Hacker News new | past | comments | ask | show | jobs | submit login

> The rule as written means contractors who write Windows drivers could deduct their expenses (as they would have no residual rights to a closed-source work product), but contractors who write Linux drivers may not (as they would have some rights to open-source Linux drivers).

Is it just me or are you conflating two orthogonal things?

An open-source Windows driver would have the same issue, no? And a closed-source proprietary Linux driver privately written for some company wouldn't have this issue either, right?






I could see it being inferred that way but, the way I read it, they are not meant as unilateral facts. Rather, they serve as rhetorical examples of where you might find contractors doing similar work, but where the one more in service of "public good" is taxed higher because it's open source. Strictly speaking, Windows bits are not all closed source and there exist closed source Linux bits. But it's not a point that really matters in the context of the conversation.

I think it's fair to use Windows and Linux as stand-ins for closed vs open source because it's a very accessible example. And knowing the technicalities clearly doesn't undermine the argument.

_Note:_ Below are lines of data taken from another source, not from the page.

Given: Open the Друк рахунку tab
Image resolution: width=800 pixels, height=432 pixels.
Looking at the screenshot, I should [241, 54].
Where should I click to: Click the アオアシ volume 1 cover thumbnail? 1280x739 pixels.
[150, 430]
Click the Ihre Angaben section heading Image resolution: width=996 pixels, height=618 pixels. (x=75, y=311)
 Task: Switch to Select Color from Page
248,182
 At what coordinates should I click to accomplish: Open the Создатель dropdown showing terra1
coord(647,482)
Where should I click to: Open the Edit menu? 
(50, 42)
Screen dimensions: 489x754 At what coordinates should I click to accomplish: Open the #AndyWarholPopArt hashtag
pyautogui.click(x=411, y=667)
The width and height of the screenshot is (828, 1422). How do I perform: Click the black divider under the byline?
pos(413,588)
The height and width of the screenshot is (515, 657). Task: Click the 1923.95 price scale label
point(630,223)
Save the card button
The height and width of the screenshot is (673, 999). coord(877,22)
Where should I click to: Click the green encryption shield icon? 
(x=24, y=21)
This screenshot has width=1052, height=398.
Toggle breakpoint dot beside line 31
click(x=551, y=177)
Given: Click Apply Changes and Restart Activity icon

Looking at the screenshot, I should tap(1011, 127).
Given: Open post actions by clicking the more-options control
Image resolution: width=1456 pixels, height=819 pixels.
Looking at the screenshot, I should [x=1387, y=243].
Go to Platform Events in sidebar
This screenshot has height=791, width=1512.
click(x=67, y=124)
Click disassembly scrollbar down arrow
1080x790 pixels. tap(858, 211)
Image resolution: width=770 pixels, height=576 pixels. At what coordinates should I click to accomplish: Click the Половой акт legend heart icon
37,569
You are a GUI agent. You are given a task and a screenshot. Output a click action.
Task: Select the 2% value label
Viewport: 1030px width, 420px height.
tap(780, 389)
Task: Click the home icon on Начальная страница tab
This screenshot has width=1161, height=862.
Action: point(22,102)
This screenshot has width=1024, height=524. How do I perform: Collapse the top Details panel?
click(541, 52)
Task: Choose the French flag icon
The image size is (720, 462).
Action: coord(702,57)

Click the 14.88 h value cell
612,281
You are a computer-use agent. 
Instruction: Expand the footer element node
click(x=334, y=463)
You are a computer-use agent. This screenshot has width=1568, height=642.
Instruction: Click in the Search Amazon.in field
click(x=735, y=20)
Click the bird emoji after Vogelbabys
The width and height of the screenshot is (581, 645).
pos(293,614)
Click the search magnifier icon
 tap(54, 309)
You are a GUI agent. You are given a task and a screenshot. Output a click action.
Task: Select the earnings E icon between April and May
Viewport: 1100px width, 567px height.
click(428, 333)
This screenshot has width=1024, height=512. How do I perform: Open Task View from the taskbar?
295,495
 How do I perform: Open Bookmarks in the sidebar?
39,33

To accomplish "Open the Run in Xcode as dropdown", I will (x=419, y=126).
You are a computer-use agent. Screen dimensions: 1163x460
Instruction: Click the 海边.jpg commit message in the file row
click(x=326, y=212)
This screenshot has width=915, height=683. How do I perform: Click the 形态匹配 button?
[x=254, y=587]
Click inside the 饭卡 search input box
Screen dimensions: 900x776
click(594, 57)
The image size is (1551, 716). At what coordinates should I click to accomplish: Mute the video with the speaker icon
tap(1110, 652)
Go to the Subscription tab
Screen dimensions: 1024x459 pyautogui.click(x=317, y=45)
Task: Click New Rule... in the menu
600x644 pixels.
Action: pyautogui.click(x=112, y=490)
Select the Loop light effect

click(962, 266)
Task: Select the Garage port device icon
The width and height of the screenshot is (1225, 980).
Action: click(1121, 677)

> I think it's fair to use Windows and Linux as stand-ins for closed vs open source because it's a very accessible example

We're talking about businesses here that would struggle with these tax rules. Which I guess is, mainly, contractors or startups. How common is it for them to write open-source drivers vs. closed-source ones? I would've imagined the majority of drivers in such cases are closed-source, on every platform. But I would find it interesting to hear if things are somehow different on Linux.


Linux kernel drivers often end up being GPL'd, but out of tree. This is because Linux releases many very useful (and sometimes critical to the use-case!) functions behind a GPL-license API restriction. This is EXPORT_SYMBOL_GPL.

Are you sure this is exactly what it means? You're basically saying that if I start hacking on a driver that consumes such an API tonight, I must release it as GPL somewhere publicly the moment I start consuming the API? I can't even work on it for a bit privately?

I'm surprised if so, because usually these sorts of licenses only apply if you're redistributing the code, not if you're just using it privately.


What would happen if closed source is [later] released as open?

You're right, the law text doesn't specifically call out the Windows operating system or the Linux operating system. The example you gave of Open Source Windows drivers is valid.

The Grandparent's point about that "it double-dings open source developers" is still correct and poignant even with this clarification.


> The Grandparent's point about that "it double-dings open source developers" is still correct and poignant even with this clarification.

I feel like I'm missing what subset of people this is, exactly. We're talking about businesses here that would struggle with these tax rules. Which I guess is, mainly, contractors or startups. How common is it for such businesses to release their software as open-source, vs. as closed-source? I would've (naively) expected most paid OSS developers to be funded by large organizations/businesses that have plenty of money to fund them, not small businesses/contractors that would be severely impacted by this law. Is this actually a large set of people?


There are lots of small OSS businesses that are contractors to the big companies you mention. My go-to example is Igalia, who work on web browser and other core OSS tech, but there lots of others, some mentioned on the FOSSjobs wiki.

https://www.igalia.com/ https://github.com/fossjobs/fossjobs/wiki/resources


You are correct. I picked this example under the general assumption that the Windows driver would be closed-source, but you are correct that it doesn't necessarily have to be closed source.

The problem goes with the license, not with the OS.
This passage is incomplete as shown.